--- WORK REQUEST 1 ---
In the article on the TAP sale, how long does Parpública have to assess each proposal?
--- WORK REQUEST 2 ---
Summarize the article on the TAP sale in two sentences.
--- WORK REQUEST 3 ---
In the article on the TAP sale, rewrite the stretch from "Two Suitors, One" through "half of 2026.", replacing "30 days" with "45 days".

--- EXCERPT PROVIDED ---

IAG Walks Away From TAP Sale — Lufthansa and Air France-KLM Left as Only Bidders for Portugal's Flag Carrier
IAG, the parent company of British Airways and Iberia, has formally withdrawn from the race to acquire a stake in TAP Air Portugal, leaving Lufthansa Group and Air France-KLM as the only two bidders in what has become Europe's most consequential...
IAG, the parent company of British Airways and Iberia, has formally withdrawn from the race to acquire a stake in TAP Air Portugal, leaving Lufthansa Group and Air France-KLM as the only two bidders in what has become Europe's most consequential airline privatisation of the year.
The withdrawal came at the 2 April deadline for non-binding expressions of interest. IAG confirmed the decision in a brief statement: "Following careful consideration, IAG has decided that it would not be in the best interests of our shareholders to proceed in the process to acquire an investment in TAP."
Two Suitors, One Airline
Both Lufthansa Group and Air France-KLM formalised their non-binding offers on the same day, each eyeing the 44.9 per cent industrial-partner stake that the Portuguese government is putting up for sale. A further five per cent is reserved for TAP employees.
The state holding company Parpública has been given 30 days to assess the merits of each proposal. After that, selected bidders will be invited to submit binding offers within 90 days, with the privatisation expected to close in the second half of 2026.
What the Bidders Want
For Lufthansa, TAP would add a strong Lisbon hub and unmatched access to Brazil and lusophone Africa — markets where the German group has limited direct presence. Lufthansa already operates a multi-hub model through Swiss, Austrian Airlines, Brussels Airlines, and ITA Airways, and TAP would extend that network to the South Atlantic.
Air France-KLM's interest is more defensive. The Franco-Dutch group already has a strong position on transatlantic routes through its joint venture with Delta, but TAP's Brazilian network — the largest of any European carrier — would be a significant competitive addition. Portugal's geographic position also makes Lisbon a natural connecting hub for passengers from North America heading to southern Europe and Africa.

--- STUDY MATERIAL ---
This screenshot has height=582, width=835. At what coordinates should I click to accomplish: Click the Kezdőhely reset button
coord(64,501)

==

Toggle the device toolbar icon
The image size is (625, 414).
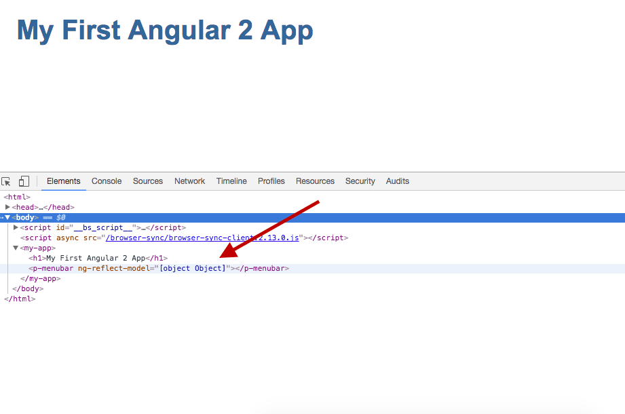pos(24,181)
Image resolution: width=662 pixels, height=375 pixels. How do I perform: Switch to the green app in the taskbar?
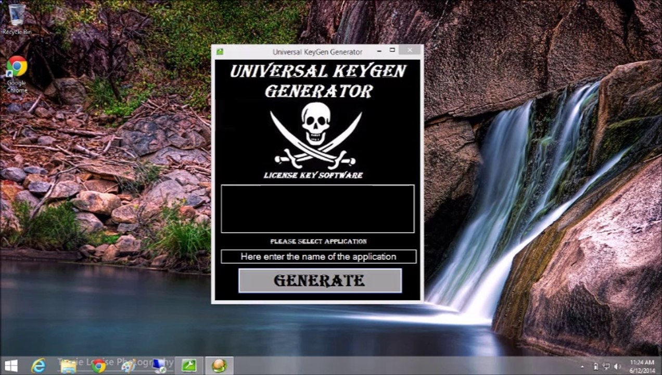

--- WRITTEN RESPONSE 1 ---
30 days.

--- WRITTEN RESPONSE 2 ---
IAG withdrew at the 2 April deadline for non-binding expressions of interest, leaving Lufthansa Group and Air France-KLM as the only bidders for the 44.9 per cent stake in TAP Air Portugal that the Portuguese government is selling. Parpública will assess the offers before selected bidders are invited to submit binding offers, and the privatisation is expected to close in the second half of 2026.

--- WRITTEN RESPONSE 3 ---
Two Suitors, One Airline
Both Lufthansa Group and Air France-KLM formalised their non-binding offers on the same day, each eyeing the 44.9 per cent industrial-partner stake that the Portuguese government is putting up for sale. A further five per cent is reserved for TAP employees.
The state holding company Parpública has been given 45 days to assess the merits of each proposal. After that, selected bidders will be invited to submit binding offers within 90 days, with the privatisation expected to close in the second half of 2026.